Grand Slam singles results
- Wimbledon: SF (1886)

Grand Slam doubles results
- Wimbledon: W (1887)

= Herbert Wilberforce =

British tennis player

Sir Herbert William Wrangham Wilberforce (8 February 1864 – 28 March 1941) was a British male tennis player and later vice-president of the All England Lawn Tennis and Croquet Club from 1911 to 1921, and served as its president from 1921 to 1936.

His biggest singles title success was in 1883, when he won the Northern Championships.
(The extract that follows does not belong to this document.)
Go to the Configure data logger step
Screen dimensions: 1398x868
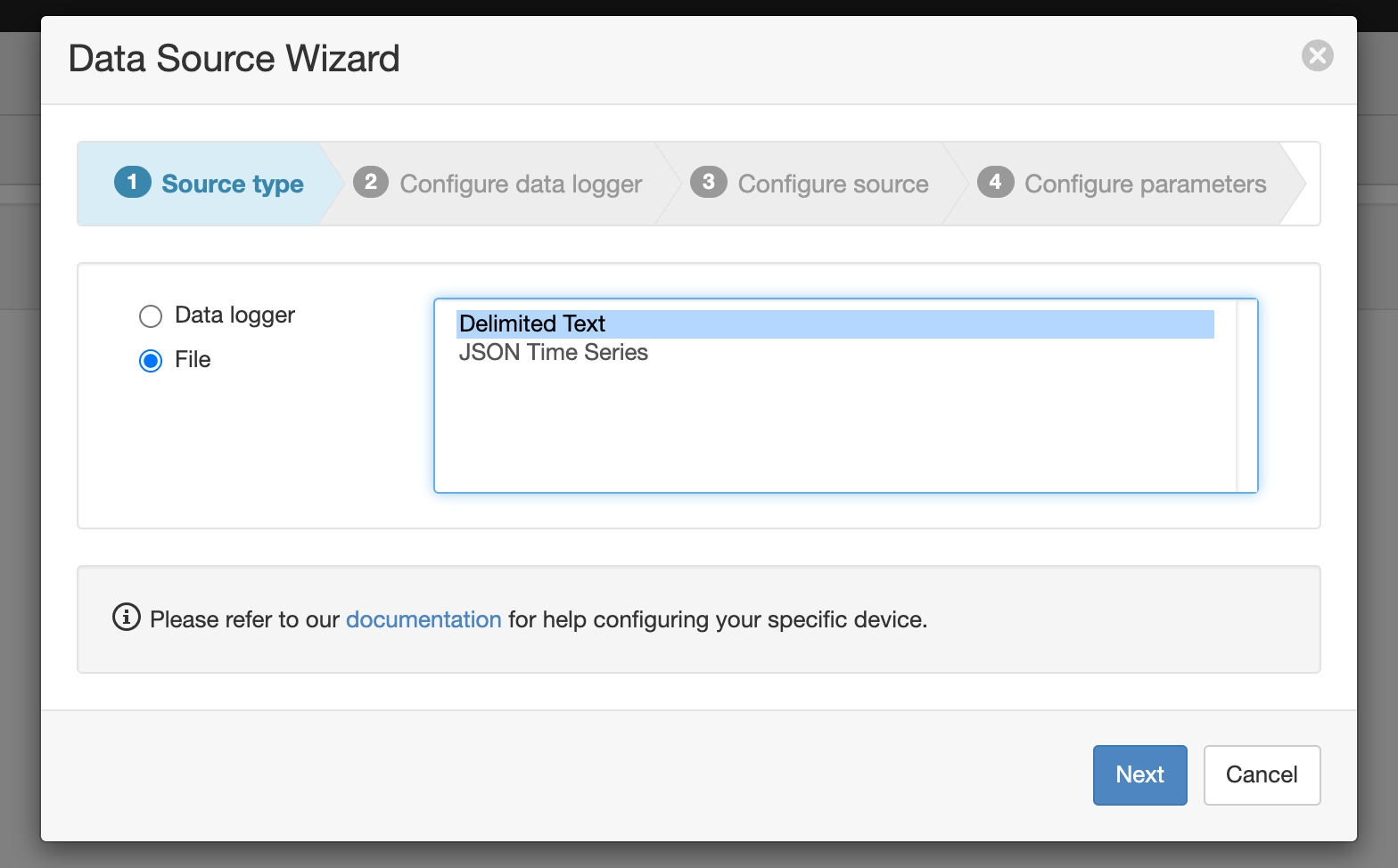521,184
In 1887, he and Patrick Bowes-Lyon won the doubles in Wimbledon.

In 1888, they were unable to defend their title when they were beaten in the Challenge Round by Ernest and William Renshaw. His best singles performance at Wimbledon came in 1886, when he reached the semifinal of the All Comers tournament in which he lost in five sets to compatriot Ernest Lewis. He also reached the quarter-finals of the singles in 1882, 1883, and 1888.
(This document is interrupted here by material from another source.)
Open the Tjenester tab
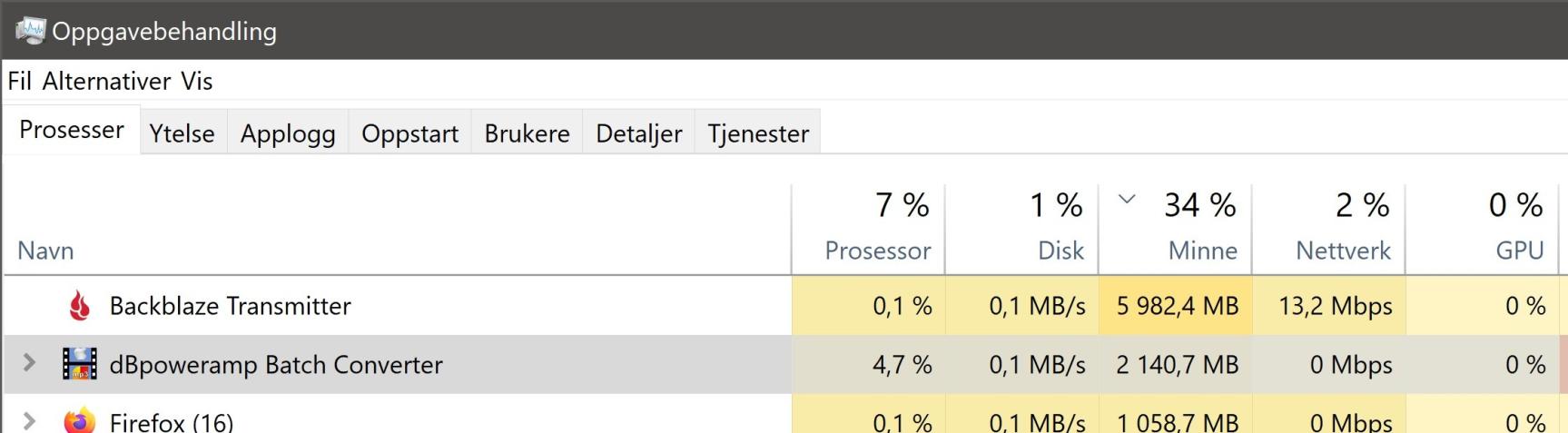The width and height of the screenshot is (1568, 433). click(x=758, y=133)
Herbert Wilberforce was a brother of physicist Lionel, son of judge Edward, and grandson of archdeacon Robert Wilberforce.

He later served as president and chairman of the All England Lawn Tennis Club. He was made a Knight Bachelor in the 1931 New Year Honours.

==Grand Slam finals==
===Doubles (1 title, 1 runner-up)===

| Result | Year | Championship | Surface | Partner | Opponents | Score |
|---|---|---|---|---|---|---|
| Win | 1887 | Wimbledon | Grass | GBR Patrick Bowes-Lyon | GBR H.J. Crispe GBR E. Barratt-Smith | 7–5, 6–3, 6–2 |
| Loss | 1888 | Wimbledon | Grass | GBR Patrick Bowes-Lyon | GBR Ernest Renshaw GBR William Renshaw | 6–2, 6–1, 3–6, 4–6, 3–6 |

==Barrister and magistrate==
Having studied law at the University of London, he was called to the bar at the Inner Temple in 1888, and practised on the North Eastern Circuit. He was appointed a stipendiary magistrate in Bradford, Yorkshire. In 1914, he was appointed to the Metropolitan Bench of Magistrates and in 1926 became Deputy Chairman of the County of London Quarter Sessions. He retired in 1938.

==Politics==
A member of the Liberal Party, Wilberforce unsuccessfully contested Hackney North at the 1900 General Election. In 1901, he was elected to the London County Council as a Progressive Party councillor representing St Pancras North. He served a single three-year term on the county council.